Advantage of the Small But Nimble Player in Question

By Peter Lindfield, published in the Telegraph-Journal 1st June 2012

Any discussion about jobs and prosperity inevitably raises the subject of the government’s role in economic development. The ensuing arguments usually revolve around two main groups of thought. The first group is of the view that markets know best and building profitable companies is achieved in the absence of government interference. Regulations, subsidies and excessive rules tend to introduce market distortions and are to be avoided. Their take on Darwin is that he espouses the view of “survival of the fittest”, so it is inevitable that many companies will perish in the heat of competition. This particular version of laissez faire capitalism has become closely associated in the U.S. with the Republican Party ideologies of the Tea Party but has received a warm reception in some quarters in Canada as well. Creating jobs and generating competitiveness are the product but not the goals of profitable companies. In this world, government has no business picking winners and losers.

The second group holds the view that fragile companies need protection. This group also thinks that job creation and competitiveness intrinsically are government objectives. Their rationale is that capital, entrepreneurship and market know-how are often in short supply and may never develop if they are not carefully nurtured by government. In the right context and under controlled conditions, subjecting local industries to external competition is important. However, this requires that the industries have been sufficiently developed so that they do not succumb to the initial blast of foreign competition. This is particularly important since any local firms are likely to be small with few financial resources compared with the multinationals against which they have to compete.
++++++++
Study questions:
• 1. In the column on government's role in economic development, repeat the part from "The second group" to "have to compete.", switching "fragile companies" to "young companies".
• 2. Answer these questions from the column on government's role in economic development:
(a) In which newspaper was it published?
(b) With which U.S. party's ideologies has the laissez faire version become associated?
(c) According to the second group, what three things are often in short supply?

Entries provided:
++++++++
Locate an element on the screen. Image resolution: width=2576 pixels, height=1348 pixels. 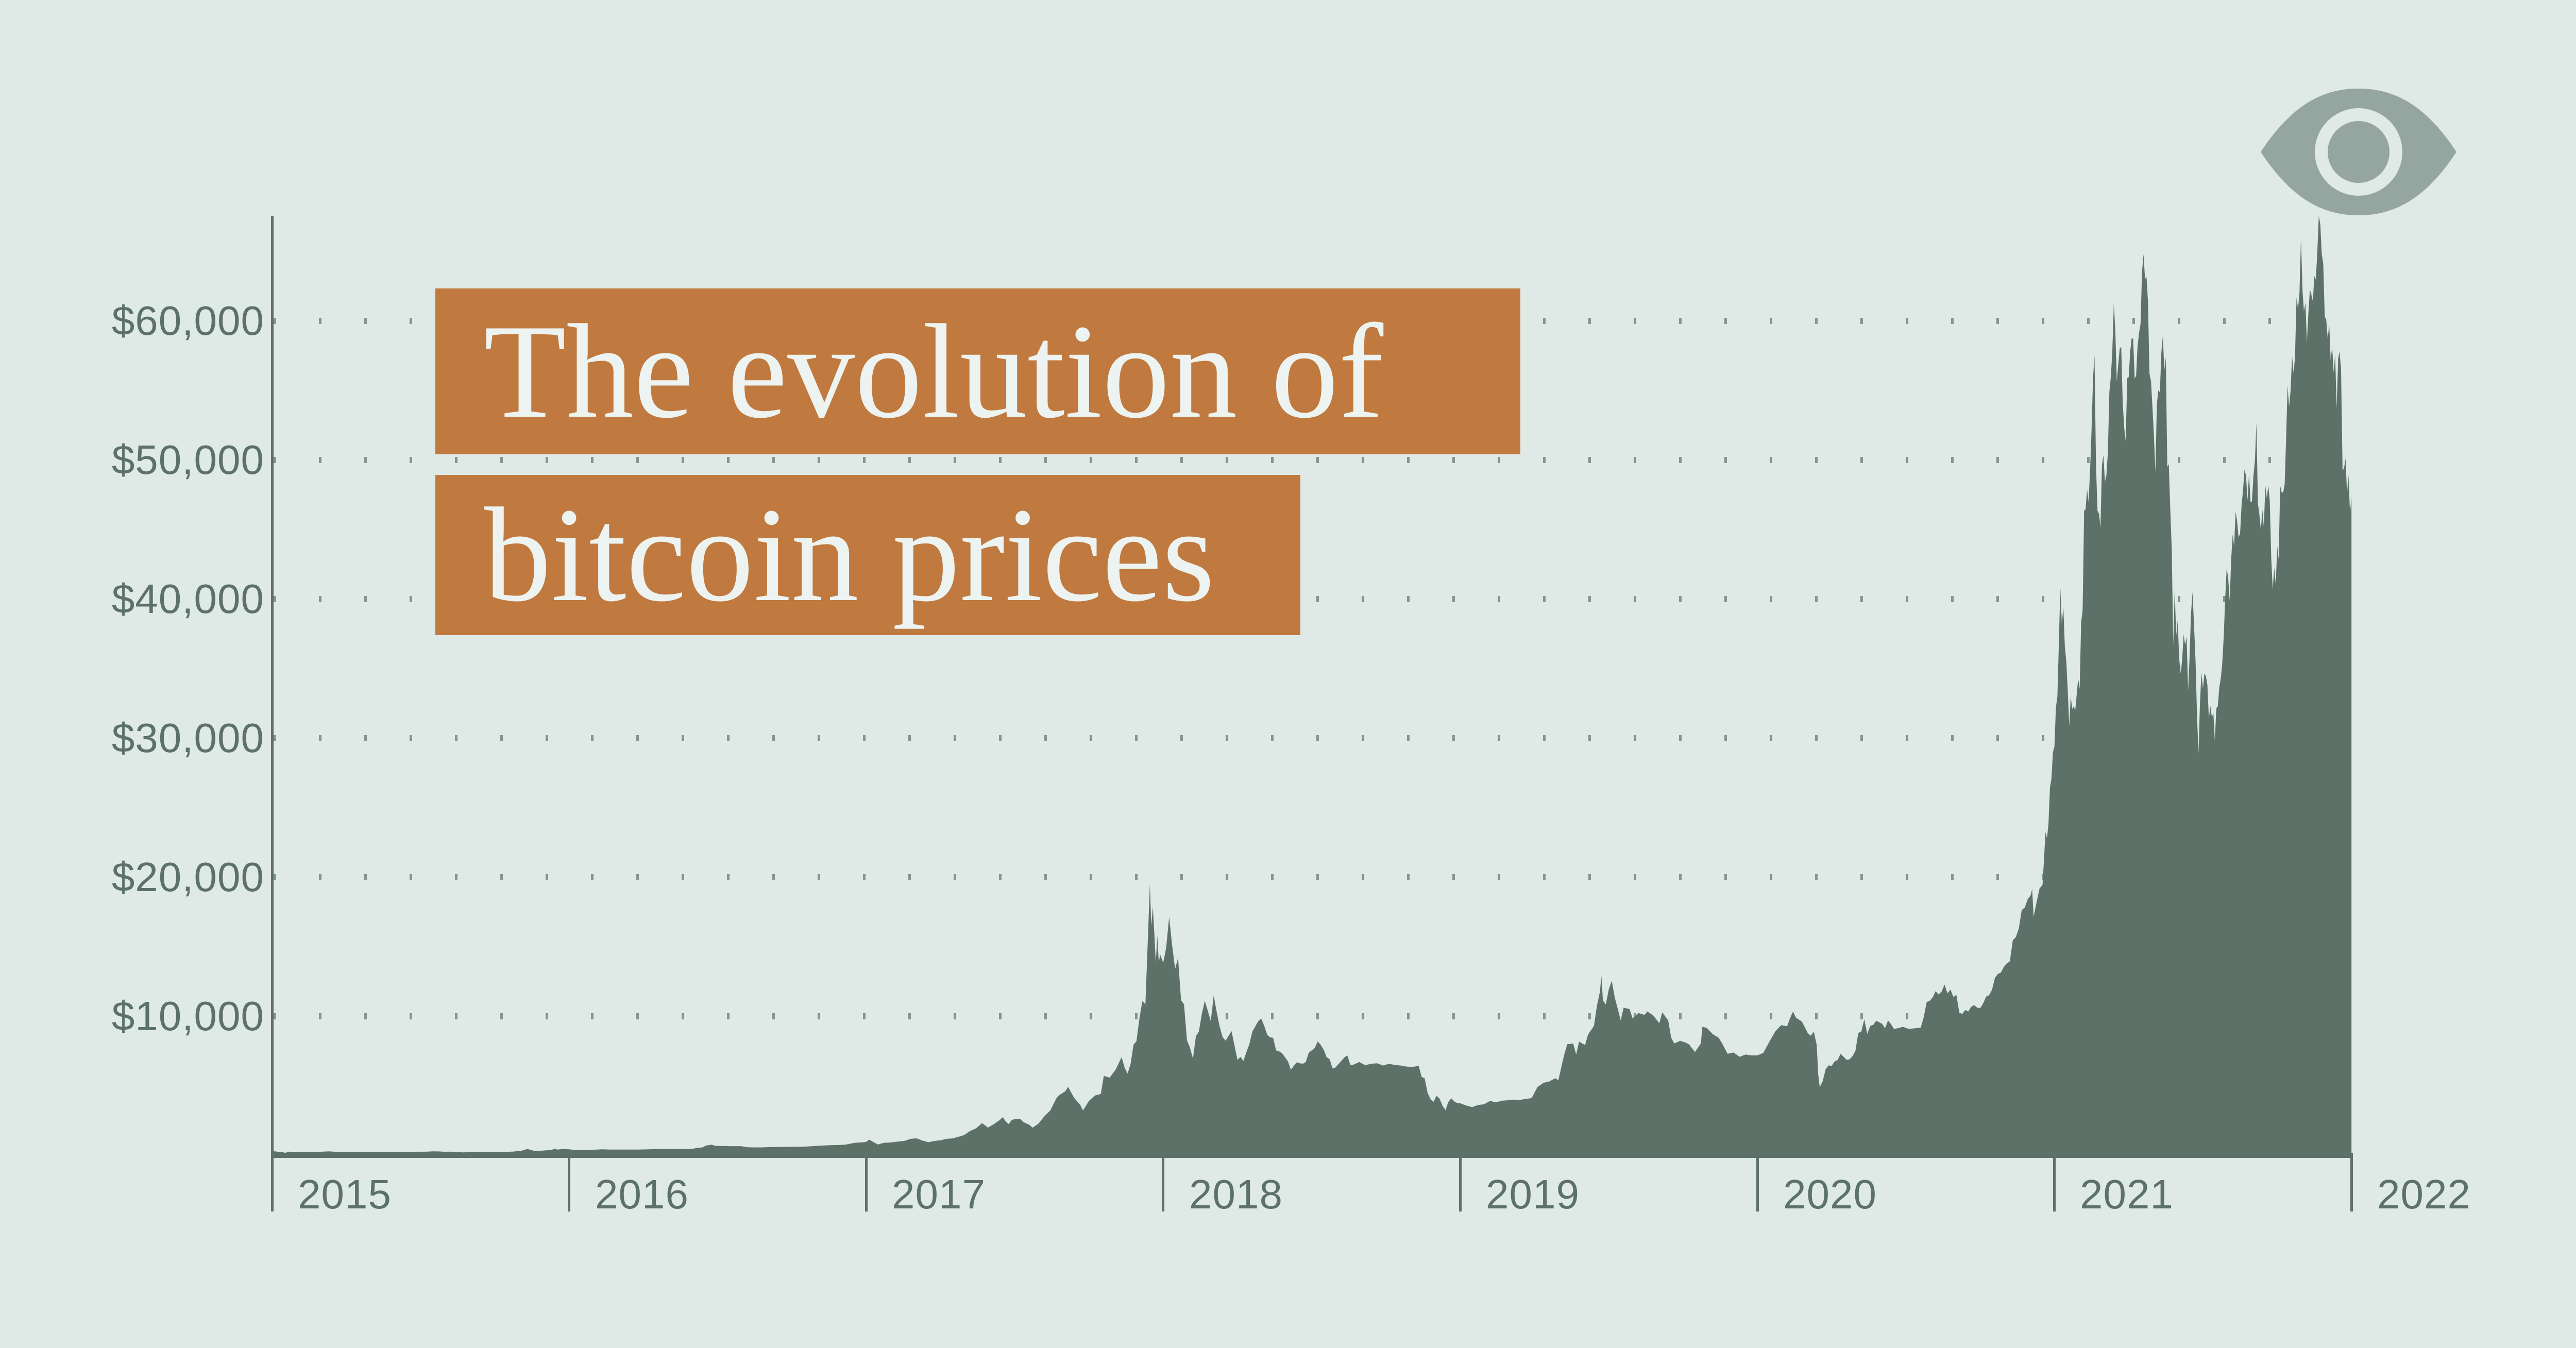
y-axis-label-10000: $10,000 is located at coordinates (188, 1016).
++++++++
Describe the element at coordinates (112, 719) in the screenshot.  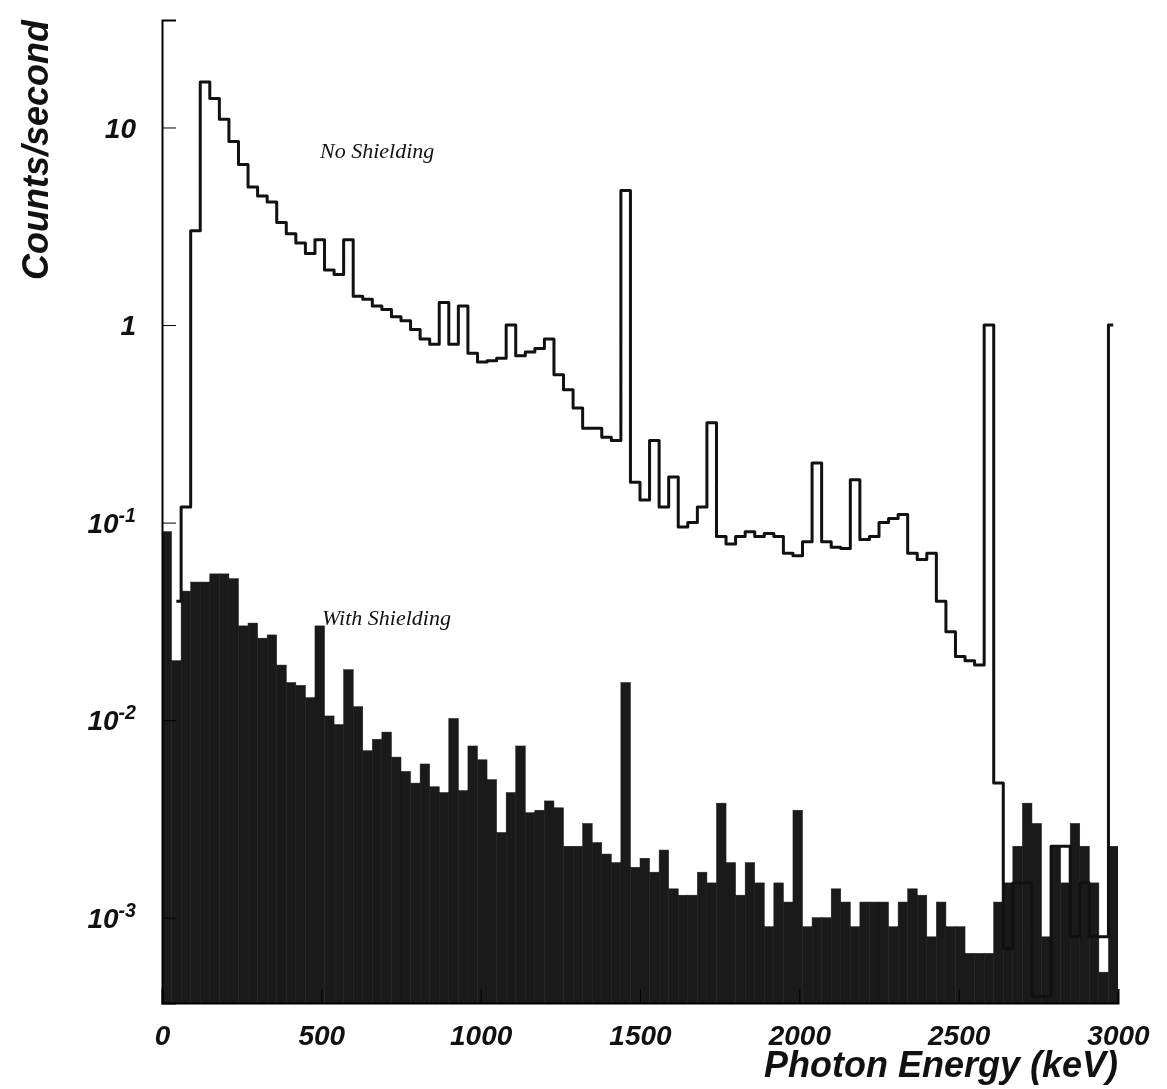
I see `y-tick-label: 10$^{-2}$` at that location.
++++++++
Responses to the tasks:
• 1.
The second group holds the view that young companies need protection. This group also thinks that job creation and competitiveness intrinsically are government objectives. Their rationale is that capital, entrepreneurship and market know-how are often in short supply and may never develop if they are not carefully nurtured by government. In the right context and under controlled conditions, subjecting local industries to external competition is important. However, this requires that the industries have been sufficiently developed so that they do not succumb to the initial blast of foreign competition. This is particularly important since any local firms are likely to be small with few financial resources compared with the multinationals against which they have to compete.

• 2.
(a) The Telegraph-Journal.
(b) The Republican Party, specifically the ideologies of the Tea Party.
(c) Capital, entrepreneurship and market know-how.